§ WHAT YOU SHOULD DO
Rewrite the rows from the line holding "- $1000 (75, 505)" through the line holding "4D (120, 71)", inclusive, and replace "Newsletter" with "Mailing list". Leave everything else unchanged.

::: RECORDS FOR THE EXERCISE :::

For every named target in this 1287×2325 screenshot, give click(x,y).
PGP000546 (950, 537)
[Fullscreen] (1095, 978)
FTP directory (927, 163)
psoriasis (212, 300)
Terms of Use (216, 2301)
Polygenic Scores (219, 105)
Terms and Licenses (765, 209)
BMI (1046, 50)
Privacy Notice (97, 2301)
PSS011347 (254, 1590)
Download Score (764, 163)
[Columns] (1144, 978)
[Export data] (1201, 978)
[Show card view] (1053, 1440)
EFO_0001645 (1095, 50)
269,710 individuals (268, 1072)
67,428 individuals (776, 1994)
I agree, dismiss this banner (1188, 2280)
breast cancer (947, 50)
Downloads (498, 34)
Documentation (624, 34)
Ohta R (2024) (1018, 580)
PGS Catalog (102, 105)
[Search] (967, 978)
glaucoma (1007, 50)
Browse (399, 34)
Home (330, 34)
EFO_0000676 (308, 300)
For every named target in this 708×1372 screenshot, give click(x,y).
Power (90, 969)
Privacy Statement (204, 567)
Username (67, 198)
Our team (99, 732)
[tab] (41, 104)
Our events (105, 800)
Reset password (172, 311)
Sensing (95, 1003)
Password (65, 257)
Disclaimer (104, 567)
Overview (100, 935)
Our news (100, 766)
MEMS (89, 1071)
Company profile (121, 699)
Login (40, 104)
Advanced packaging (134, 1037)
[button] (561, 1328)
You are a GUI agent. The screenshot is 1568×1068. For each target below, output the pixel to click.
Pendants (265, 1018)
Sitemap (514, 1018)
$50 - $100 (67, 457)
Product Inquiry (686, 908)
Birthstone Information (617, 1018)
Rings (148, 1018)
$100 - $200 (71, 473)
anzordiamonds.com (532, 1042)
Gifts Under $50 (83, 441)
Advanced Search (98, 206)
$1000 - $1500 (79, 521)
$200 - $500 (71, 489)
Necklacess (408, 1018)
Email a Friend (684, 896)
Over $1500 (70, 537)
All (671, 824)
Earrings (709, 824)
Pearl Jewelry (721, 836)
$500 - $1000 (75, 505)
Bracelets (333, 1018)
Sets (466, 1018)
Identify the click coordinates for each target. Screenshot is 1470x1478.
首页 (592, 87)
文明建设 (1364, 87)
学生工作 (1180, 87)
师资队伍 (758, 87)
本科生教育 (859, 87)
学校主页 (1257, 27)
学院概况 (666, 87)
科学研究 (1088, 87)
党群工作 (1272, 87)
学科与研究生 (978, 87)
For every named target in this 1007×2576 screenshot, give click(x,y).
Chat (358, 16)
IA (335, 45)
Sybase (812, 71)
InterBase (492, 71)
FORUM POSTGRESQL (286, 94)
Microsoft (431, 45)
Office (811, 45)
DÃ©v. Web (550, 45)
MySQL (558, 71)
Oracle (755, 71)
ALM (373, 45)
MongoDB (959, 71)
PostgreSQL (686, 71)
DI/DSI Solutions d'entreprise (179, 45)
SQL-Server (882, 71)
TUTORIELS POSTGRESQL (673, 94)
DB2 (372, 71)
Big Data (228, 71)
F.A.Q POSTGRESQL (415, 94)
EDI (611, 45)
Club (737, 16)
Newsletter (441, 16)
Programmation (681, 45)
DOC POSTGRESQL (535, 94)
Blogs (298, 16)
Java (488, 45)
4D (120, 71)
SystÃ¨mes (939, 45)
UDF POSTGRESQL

:::

§ OUTPUT FOR THIS EXERCISE
$500 - $1000 (75, 505)
Bracelets (333, 1018)
Sets (466, 1018)
Identify the click coordinates for each target. Screenshot is 1470x1478.
首页 (592, 87)
文明建设 (1364, 87)
学生工作 (1180, 87)
师资队伍 (758, 87)
本科生教育 (859, 87)
学校主页 (1257, 27)
学院概况 (666, 87)
科学研究 (1088, 87)
党群工作 (1272, 87)
学科与研究生 (978, 87)
For every named target in this 1007×2576 screenshot, give click(x,y).
Chat (358, 16)
IA (335, 45)
Sybase (812, 71)
InterBase (492, 71)
FORUM POSTGRESQL (286, 94)
Microsoft (431, 45)
Office (811, 45)
DÃ©v. Web (550, 45)
MySQL (558, 71)
Oracle (755, 71)
ALM (373, 45)
MongoDB (959, 71)
PostgreSQL (686, 71)
DI/DSI Solutions d'entreprise (179, 45)
SQL-Server (882, 71)
TUTORIELS POSTGRESQL (673, 94)
DB2 (372, 71)
Big Data (228, 71)
F.A.Q POSTGRESQL (415, 94)
EDI (611, 45)
Club (737, 16)
Mailing list (441, 16)
Programmation (681, 45)
DOC POSTGRESQL (535, 94)
Blogs (298, 16)
Java (488, 45)
4D (120, 71)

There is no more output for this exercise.